Johnny Cash once ominously sang “you can run on for a long time” before reminding those whom he considered wicked that sooner or later, they’d be cut down.
US stocks were able to ignore the sovereign debt crises of southern Europe…until they weren’t. Now your Staples ($SPLS) and your Akamai Networks ($AKAM) are slaves to the macro once more. The “Decoupling Theory” fails again, just as it did in 2008 when asset prices around the world fell in tandem.
I’m gonna say this one time – Decoupling is a demonstrably false concept in the 21st century global economy. Sure, there are degrees of correlation but there is no decoupling. Everybody around the world owns pieces of everything, regardless of borders, currencies, languages or timezones. The world has been ETF’d, we all reside in a bought-and-sold basket of instruments. China will eventually succumb to its export customers’ malaise just as surely as US and European exporters will ultimately feel the pinch of a China slowdown.

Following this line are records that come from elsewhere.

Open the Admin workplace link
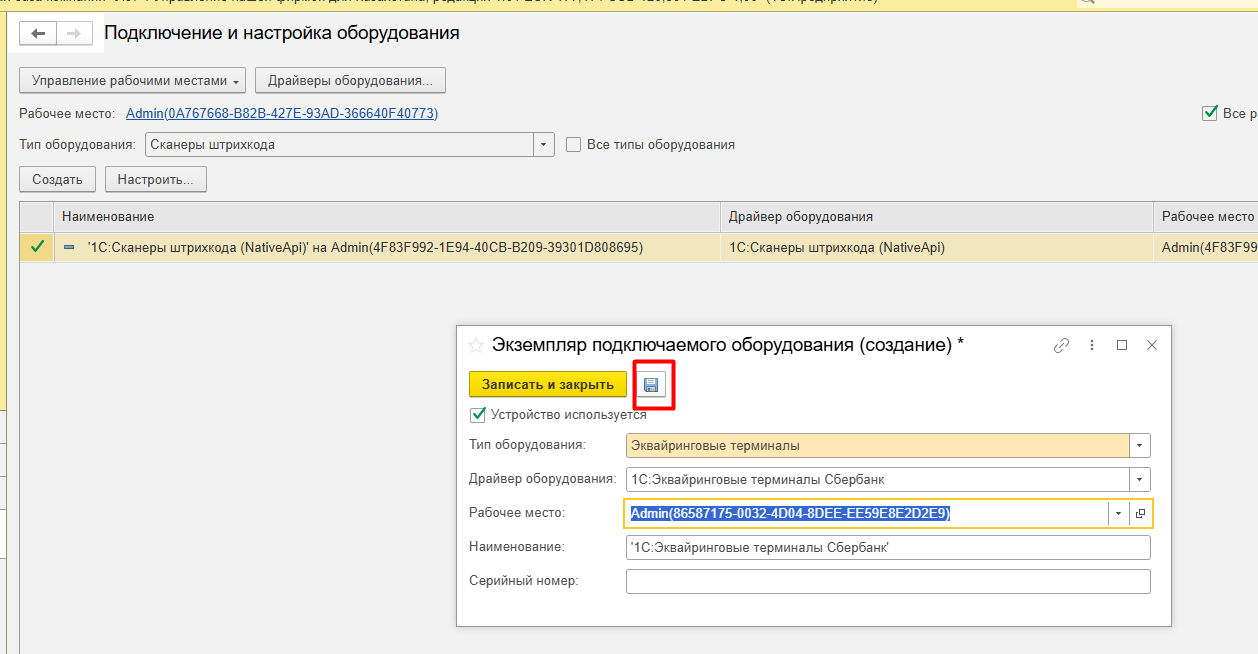 (281, 114)
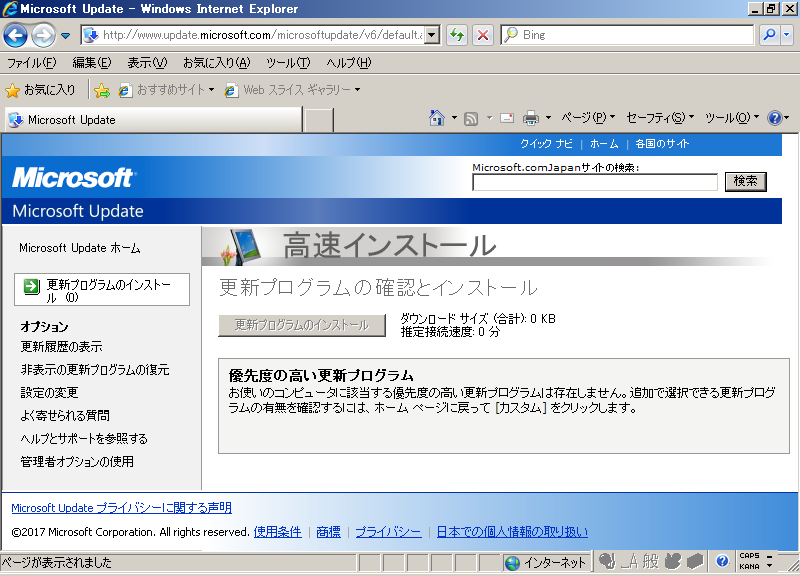Click the Bing search magnifier button
This screenshot has height=576, width=800.
point(769,35)
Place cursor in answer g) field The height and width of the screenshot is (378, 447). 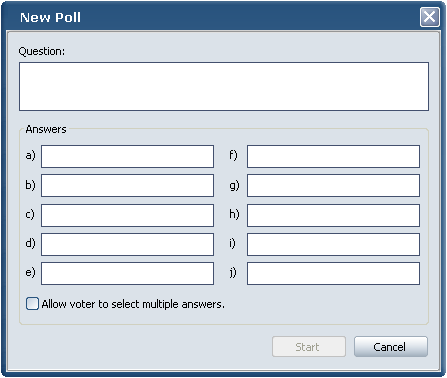[x=333, y=185]
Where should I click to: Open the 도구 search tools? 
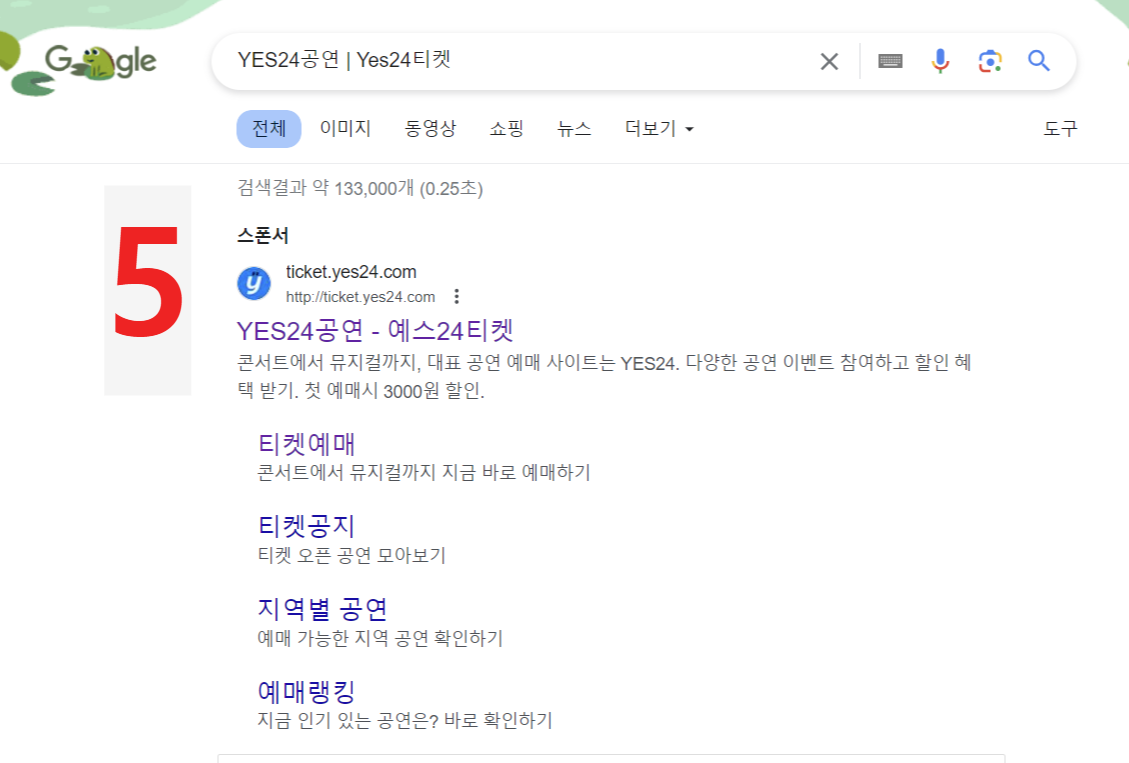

Russia, Australia, Brazil and Canada may be stronger than their ‘customer nations’ because of their vast raw materials but can they really sustain this strength should the ‘customer nations’ begin demanding less raw material from them?
Nothing is decoupled with anything anymore. You may tell yourself that your Abercrombie & Fitch ($ANF) shares have no exposure to Spain or Portugal – but if the market decides to blow itself up over Spain and Portugal, Abercrombie’s gonna get slapped around.
By the way, the same principle is in effect on bounces and rallies. How else to explain the 420 point Dow Jones Industrial Average rally on confirmation of the Euro TARP? How else to explain the fact that every stock was up, European exposure or not?
So the next time you hear Bob Pisani on CNBC emphasize “Europe’s Close”, as though the closing of their markets is like the ‘all clear’ signal for US stocks to recover, remember that the macro has reasserted its influence on our market. And this influence doesn’t wane for any market’s closing bell.